■ **RECORD EXCERPTS**
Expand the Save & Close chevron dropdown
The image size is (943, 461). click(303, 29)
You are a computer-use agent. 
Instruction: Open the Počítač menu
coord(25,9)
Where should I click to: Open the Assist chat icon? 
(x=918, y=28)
* * *
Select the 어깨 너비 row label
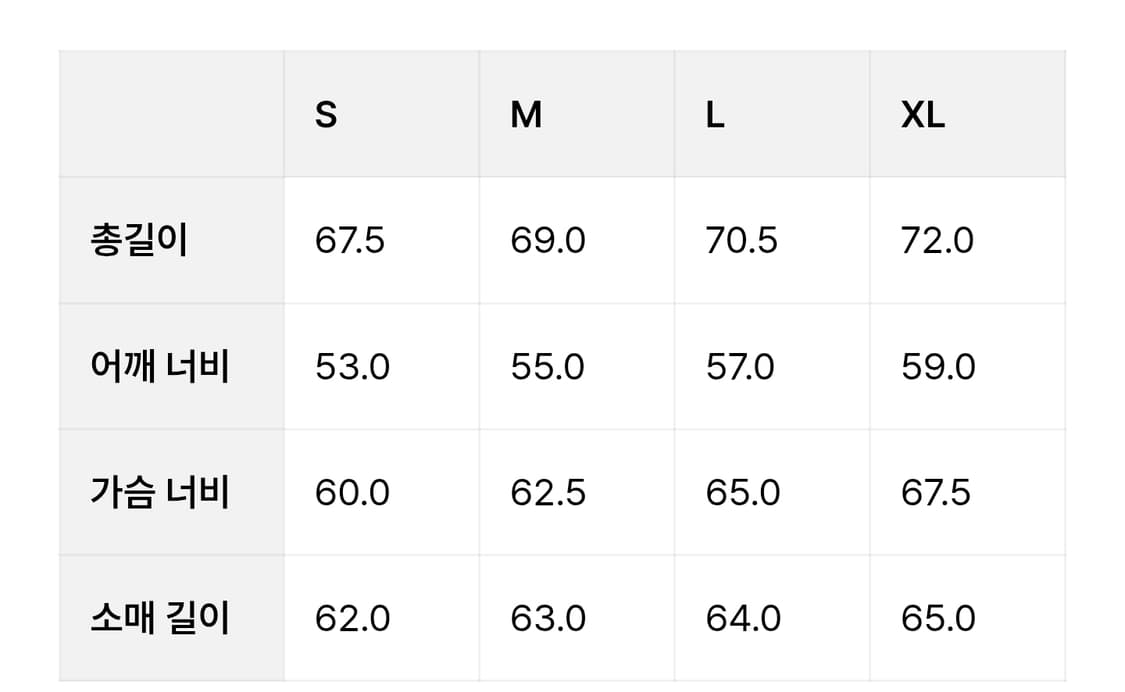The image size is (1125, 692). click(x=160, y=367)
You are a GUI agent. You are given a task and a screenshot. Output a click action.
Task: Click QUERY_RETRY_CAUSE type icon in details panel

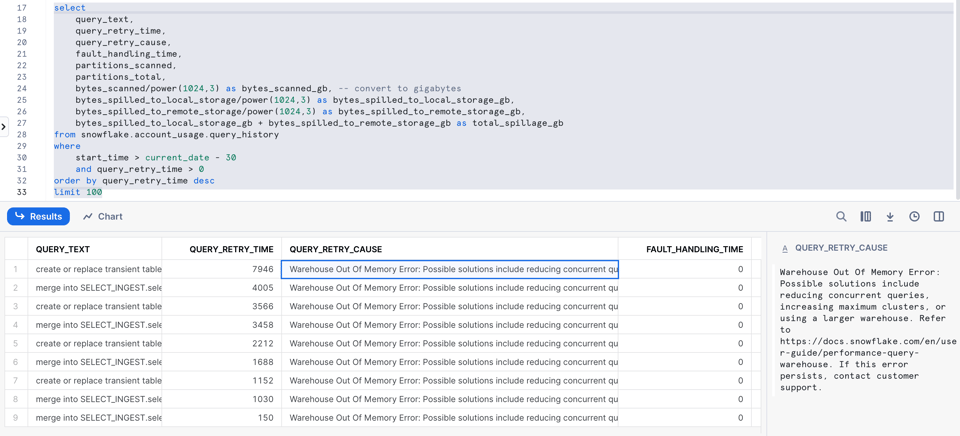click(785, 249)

■ **GIVEN EXERCISE**
Write the records starting at the line containing "You are a GUI" and ending at the line containing "click(785, 249)" as a two-column CSV with the headers instruction and action, one row per record. Put each record's text and its answer in one quoted field each, replace line breaks with spaces, and omit the pictures.

■ **RESULT OF THIS TASK**
instruction,action
"You are a GUI agent. You are given a task and a screenshot. Output a click action. Task: Click QUERY_RETRY_CAUSE type icon in details panel","click(785, 249)"